GIVEN ENTRIES START

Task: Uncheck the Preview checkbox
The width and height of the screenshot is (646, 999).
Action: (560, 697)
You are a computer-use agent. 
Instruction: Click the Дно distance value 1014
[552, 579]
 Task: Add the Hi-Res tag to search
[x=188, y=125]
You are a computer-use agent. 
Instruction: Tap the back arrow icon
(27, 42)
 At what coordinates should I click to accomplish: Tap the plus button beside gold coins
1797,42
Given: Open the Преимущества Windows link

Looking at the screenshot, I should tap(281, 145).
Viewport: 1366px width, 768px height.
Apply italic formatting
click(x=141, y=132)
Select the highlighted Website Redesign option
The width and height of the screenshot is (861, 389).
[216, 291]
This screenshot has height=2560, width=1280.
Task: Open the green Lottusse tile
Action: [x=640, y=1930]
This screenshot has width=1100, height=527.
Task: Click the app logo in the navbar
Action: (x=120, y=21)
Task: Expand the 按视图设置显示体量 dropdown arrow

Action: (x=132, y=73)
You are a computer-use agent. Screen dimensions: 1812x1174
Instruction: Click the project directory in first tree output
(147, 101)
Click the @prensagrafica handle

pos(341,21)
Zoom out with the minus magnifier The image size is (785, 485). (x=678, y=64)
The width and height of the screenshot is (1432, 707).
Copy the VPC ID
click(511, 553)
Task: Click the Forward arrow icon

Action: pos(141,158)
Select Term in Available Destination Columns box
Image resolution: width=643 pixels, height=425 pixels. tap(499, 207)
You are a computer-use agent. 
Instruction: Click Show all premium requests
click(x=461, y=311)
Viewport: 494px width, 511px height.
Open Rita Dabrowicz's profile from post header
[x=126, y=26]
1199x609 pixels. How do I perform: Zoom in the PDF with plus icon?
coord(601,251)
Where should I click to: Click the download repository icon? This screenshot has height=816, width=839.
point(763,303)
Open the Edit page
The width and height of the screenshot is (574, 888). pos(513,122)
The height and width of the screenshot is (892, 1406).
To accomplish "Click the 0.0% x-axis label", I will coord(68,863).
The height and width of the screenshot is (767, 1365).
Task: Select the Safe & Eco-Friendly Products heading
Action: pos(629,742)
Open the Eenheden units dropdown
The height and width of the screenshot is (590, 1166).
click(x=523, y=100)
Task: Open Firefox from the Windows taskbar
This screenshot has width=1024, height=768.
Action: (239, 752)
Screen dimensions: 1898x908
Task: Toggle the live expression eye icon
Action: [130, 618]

GIVEN ENTRIES END

* _WORK TASK_: Look through the records above for the string "Viewport", then copy every line that has it.

* _EXERCISE SOLUTION_:
Viewport: 1366px width, 768px height.
Viewport: 494px width, 511px height.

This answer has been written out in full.